Papers by Author: Mohammed Sarwar

Abstract: Broaching is a precision multipoint metal removal operation normally employed for manufacturing variety of complex parts having either internal or external features. Broaching can produce high precision and good surface finish at a high metal removal rate. The unique feature of a broach tool is that the feed/depth of cut for the teeth is built into the broach unlike other cutting tools. The tool design (e.g., rise per tooth and tooth geometry) play a vital role in the broach performance. A specially adapted machine tool modified to investigate a single broach tooth has been used. Cutting forces and material removal rate have been measured during experimental work for different combination of broaching parameters and broach tool geometry. The effect of the parameters on the surface quality produced has been established. The characteristics of chips formed have also been defined. Finally, optimum tooth geometry and rise per tooth have been recommended for tool performance, broached surface quality and efficient chip formation. The information provided in this paper will be beneficial for broach tool designers and manufacturing engineers.
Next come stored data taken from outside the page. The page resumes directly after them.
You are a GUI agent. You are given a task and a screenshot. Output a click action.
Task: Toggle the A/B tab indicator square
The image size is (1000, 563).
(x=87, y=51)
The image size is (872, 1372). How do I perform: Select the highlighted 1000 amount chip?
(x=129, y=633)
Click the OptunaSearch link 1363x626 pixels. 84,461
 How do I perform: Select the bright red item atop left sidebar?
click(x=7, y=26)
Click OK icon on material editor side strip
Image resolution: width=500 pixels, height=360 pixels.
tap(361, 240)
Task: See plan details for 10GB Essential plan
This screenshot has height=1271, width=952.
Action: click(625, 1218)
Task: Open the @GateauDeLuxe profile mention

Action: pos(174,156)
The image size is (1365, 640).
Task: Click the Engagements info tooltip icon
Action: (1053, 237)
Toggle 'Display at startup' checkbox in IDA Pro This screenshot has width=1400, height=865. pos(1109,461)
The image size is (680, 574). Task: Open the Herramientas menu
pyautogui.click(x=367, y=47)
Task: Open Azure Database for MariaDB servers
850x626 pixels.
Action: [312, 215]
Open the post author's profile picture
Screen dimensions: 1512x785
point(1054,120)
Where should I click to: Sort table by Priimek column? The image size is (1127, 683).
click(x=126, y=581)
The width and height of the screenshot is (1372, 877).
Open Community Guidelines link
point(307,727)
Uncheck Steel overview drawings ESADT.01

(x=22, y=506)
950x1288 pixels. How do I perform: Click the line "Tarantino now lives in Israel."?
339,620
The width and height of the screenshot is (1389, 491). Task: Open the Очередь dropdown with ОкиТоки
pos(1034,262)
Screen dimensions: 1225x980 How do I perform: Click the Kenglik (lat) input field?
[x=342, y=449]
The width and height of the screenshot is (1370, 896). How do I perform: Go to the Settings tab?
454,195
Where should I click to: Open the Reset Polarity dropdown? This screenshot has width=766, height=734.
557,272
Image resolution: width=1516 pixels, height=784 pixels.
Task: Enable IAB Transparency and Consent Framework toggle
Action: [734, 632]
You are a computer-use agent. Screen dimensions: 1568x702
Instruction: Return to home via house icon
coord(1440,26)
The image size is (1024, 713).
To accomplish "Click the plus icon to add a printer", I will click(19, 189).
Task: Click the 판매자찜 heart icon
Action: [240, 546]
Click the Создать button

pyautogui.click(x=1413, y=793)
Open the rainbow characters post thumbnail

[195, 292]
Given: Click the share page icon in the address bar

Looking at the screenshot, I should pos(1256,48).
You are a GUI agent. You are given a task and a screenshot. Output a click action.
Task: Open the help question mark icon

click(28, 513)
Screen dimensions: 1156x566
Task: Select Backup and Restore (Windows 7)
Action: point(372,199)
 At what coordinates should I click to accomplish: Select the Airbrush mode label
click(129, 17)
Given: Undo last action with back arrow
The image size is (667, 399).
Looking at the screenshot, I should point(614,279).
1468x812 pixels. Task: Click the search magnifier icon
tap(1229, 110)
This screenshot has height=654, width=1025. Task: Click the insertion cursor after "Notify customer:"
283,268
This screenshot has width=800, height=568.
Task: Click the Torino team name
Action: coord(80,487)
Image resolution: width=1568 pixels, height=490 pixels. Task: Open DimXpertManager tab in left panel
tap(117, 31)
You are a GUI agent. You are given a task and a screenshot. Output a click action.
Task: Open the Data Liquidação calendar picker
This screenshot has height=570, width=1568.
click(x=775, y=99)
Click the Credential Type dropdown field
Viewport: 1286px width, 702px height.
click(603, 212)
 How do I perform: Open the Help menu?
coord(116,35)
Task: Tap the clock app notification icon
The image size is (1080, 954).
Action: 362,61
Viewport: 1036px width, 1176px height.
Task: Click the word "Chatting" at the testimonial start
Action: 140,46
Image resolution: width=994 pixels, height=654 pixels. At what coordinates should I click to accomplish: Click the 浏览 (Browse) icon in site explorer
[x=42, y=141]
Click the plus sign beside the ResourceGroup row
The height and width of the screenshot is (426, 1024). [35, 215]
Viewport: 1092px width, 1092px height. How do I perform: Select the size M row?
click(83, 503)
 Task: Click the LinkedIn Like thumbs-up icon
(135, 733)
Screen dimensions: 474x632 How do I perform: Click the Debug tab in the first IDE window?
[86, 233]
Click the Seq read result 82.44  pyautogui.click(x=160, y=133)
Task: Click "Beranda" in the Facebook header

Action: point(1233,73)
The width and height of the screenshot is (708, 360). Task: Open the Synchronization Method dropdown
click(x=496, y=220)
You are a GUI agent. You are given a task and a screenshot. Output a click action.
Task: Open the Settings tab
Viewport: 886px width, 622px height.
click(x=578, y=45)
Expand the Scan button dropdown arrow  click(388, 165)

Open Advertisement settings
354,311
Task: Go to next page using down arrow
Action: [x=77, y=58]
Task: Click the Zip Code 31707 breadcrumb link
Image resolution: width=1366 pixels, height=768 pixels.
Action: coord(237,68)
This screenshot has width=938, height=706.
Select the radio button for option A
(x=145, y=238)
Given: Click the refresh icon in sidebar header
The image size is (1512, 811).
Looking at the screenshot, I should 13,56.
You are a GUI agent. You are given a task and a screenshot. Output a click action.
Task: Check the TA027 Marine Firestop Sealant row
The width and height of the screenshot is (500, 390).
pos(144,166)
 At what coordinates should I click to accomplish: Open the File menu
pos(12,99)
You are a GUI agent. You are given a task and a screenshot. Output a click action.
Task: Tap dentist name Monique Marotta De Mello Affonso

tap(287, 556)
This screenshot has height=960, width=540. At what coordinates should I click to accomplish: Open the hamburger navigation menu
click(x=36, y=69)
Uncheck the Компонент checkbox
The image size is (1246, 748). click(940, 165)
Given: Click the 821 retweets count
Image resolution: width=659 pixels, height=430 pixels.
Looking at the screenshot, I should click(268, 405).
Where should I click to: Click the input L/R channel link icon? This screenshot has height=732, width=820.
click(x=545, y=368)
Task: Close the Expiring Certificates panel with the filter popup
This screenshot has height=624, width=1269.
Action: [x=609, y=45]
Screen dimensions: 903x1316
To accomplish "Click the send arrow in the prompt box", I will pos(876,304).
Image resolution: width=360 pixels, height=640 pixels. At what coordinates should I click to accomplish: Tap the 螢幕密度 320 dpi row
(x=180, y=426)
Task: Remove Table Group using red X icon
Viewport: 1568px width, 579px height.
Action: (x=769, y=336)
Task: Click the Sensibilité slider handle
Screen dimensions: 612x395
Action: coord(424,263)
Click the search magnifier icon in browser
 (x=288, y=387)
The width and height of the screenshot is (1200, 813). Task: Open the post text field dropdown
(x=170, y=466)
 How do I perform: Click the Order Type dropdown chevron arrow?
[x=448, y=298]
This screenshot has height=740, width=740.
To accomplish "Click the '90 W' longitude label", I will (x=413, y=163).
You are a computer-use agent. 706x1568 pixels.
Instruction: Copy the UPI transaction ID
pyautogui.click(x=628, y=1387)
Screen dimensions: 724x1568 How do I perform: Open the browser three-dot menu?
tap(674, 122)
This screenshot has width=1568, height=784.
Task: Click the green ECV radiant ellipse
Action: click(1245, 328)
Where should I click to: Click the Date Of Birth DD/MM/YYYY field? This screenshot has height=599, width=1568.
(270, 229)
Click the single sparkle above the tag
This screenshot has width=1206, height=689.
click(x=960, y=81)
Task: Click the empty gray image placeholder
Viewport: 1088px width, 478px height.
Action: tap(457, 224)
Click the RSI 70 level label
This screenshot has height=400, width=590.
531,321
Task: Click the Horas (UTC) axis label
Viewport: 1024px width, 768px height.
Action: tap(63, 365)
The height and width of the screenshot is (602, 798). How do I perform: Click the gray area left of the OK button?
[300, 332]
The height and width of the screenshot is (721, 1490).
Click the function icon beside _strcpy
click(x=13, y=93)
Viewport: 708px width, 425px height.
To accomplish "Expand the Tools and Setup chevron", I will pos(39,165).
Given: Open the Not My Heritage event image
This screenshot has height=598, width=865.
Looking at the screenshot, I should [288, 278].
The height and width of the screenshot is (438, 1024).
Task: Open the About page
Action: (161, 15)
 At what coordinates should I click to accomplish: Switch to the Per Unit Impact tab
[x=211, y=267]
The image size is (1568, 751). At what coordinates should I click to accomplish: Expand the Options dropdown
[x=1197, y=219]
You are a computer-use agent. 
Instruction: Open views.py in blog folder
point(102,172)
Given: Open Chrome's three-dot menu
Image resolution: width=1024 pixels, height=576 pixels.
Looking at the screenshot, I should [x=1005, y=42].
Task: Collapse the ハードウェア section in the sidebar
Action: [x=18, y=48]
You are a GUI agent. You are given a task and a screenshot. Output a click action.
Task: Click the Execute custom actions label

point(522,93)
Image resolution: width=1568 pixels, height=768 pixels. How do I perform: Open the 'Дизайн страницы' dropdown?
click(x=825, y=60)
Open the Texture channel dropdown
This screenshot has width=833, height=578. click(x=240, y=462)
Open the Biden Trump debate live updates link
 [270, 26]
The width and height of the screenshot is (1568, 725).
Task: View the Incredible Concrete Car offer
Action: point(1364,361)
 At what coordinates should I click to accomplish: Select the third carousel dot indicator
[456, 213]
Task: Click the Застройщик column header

Abstract: The benefits of applying advanced coatings on both single point and multipoint cutting tools such as improvement of productivity, tool life, machined surface quality etc. have been realised by the surface engineering researchers [1], commercial coaters [2-4] and end users [5]. The demand for advanced coatings in cutting tool industries is continually growing to meet the challenges of high speed machining, dry machining, near net-shape machining, machining of hard-to-cut materials etc.. Advanced coatings with excellent properties on flat coupon in a laboratory deposited by modern deposition technologies should not be taken for granted in improving the performance of complex shaped cutting tools [6] in aggressive cutting environments. This is because the end performance of coated cutting tools is not only dependant on the coating itself but also on the tool substrate material, geometry, surface finish and cutting edge conditions prior to coating deposition. The paper presents case studies with examples of successes and failures of advanced coatings on different multipoint cutting tools (e.g., milling cutters, bandsaws, circular saws, holesaws etc.). The future strategy for developing successful coating technology for cutting tools should be directed towards adopting a systems approach to bridge the communication gap amongst the cutting tool manufactures, tool coaters and end users.

Abstract: This paper reports experimental data on the wear of high-speed steel bimetal bandsaw blades cutting austenitic 17-7 stainless steel bars. Several different methods of assessing the wear modes and mechanisms are evaluated; Cutting and thrust force components, Set width, Kerf width, “Out-of-square” cutting, Wear modes and mechanisms and Chip characteristics. The wear mode established in the current work when bandsawing austenitic stainless steel with a bimetal blade is flank and corner wear together with formation of a cutting edge radius. The cutting edge radius increases as the wear progresses, reaching 25-50 mm after 300 cut sections. The established wear mechanism for the initial stages of wear is mild adhesive wear of the flank surface together with built-up edge formation and break-down. As the wear reaches steady-state the mechanism is adhesive wear of the flank surface with tempering/softening of high-speed steel layers. When the wear reached the steady-state region the level of thrust and cutting force were equal and relatively high. The kerf width appears to be less than the total set width of the blade, meaning that there is compression of the set teeth as they pass through the kerf. There is segmented chip formation with an increasing amount of vibration as the teeth wear, probably due to the increasing size of cutting edge radius. This work should be of great interest to the tool designer and user associated with bandsaws.